The morning breakfast program, held every Friday, is a social
hour with a purpose. Parents "sit at tables and drink coffee and
speak to one another, and it's a nice place for them to talk
about their kids' issues," Bratt said. The aim is to make them
feel comfortable volunteering their time.
At one recent breakfast, about a dozen parents helped school
aides put together work folders. Severina Rojas, who came here
from Bolivia, said her son has talked more to her about school
since she began attending the breakfasts. "He talks about his
teachers, what he's learning," Rojas said. "He didn't do that
before."
Last week, Montgomery County schools launched their "working
together" booklet program for Asian parents, spokesman Brian
Porter said. The booklet, to be published in six Asian
languages, will explain school programs and instruction and is
one of several activities the district has introduced to draw in
the immigrant parent, Porter said.
"It's a very aggressive outreach program," he said.
The tailor-made immigrant programs at Alexandria's Francis C.

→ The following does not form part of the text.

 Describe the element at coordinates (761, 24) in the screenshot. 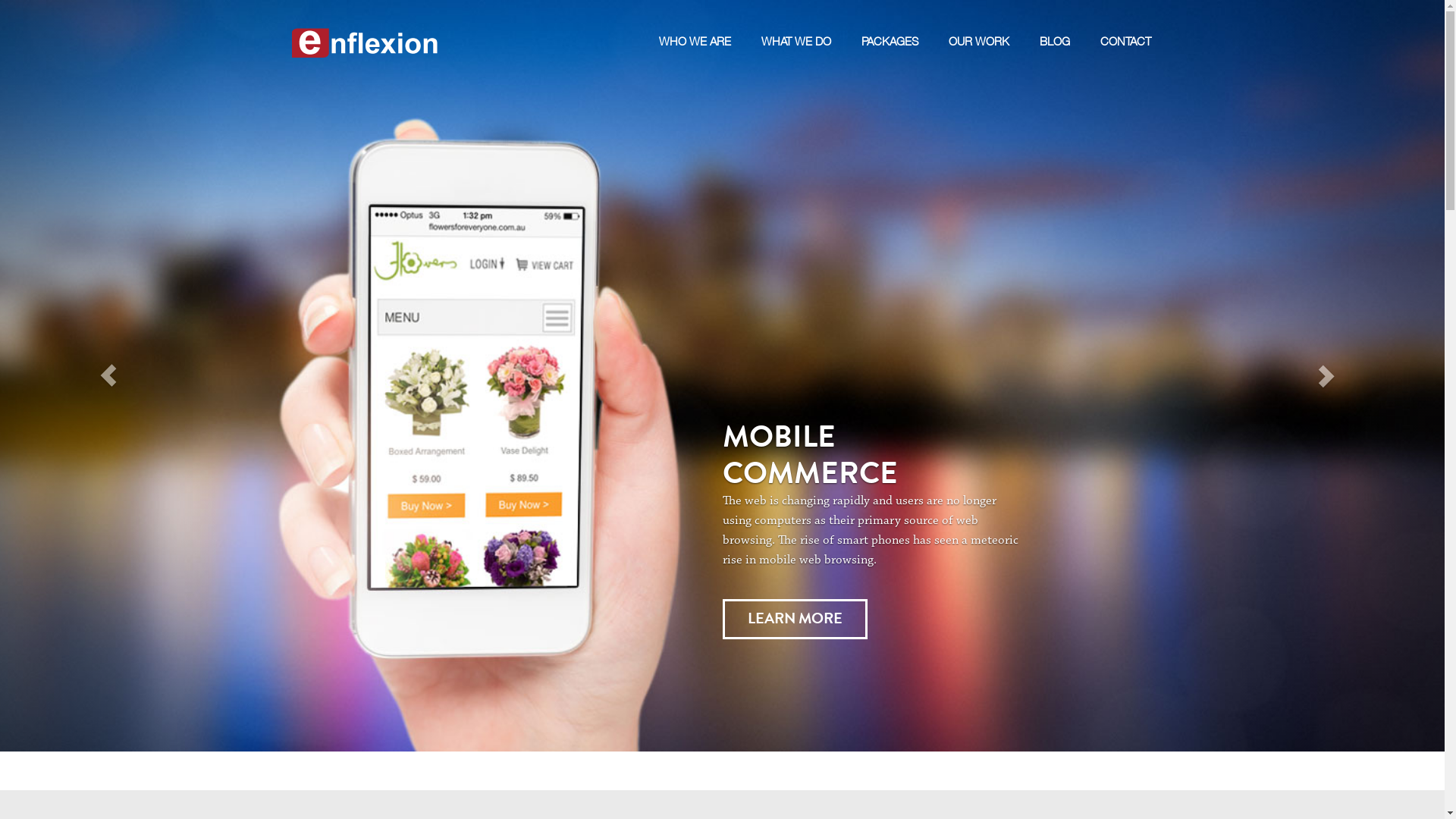

I see `'WHAT WE DO'` at that location.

Hammond Middle School are paying off, said Annabella Klockner, a
bilingual psychologist there. A monthly meeting, with free
babysitting, allows parents to discuss everything from the
grading system to school rules. In the past year, Klockner said,
a huge cultural taboo has begun to break down: Some parents have
asked her about sexual development of young people, a topic
rarely discussed by Latino parents.
The steps are small, she said, but significant. Immigrant
parents' confidence in the schools and their participation will
grow, she said, as long as schools remain receptive.
"If you have the resources, they do come," she said.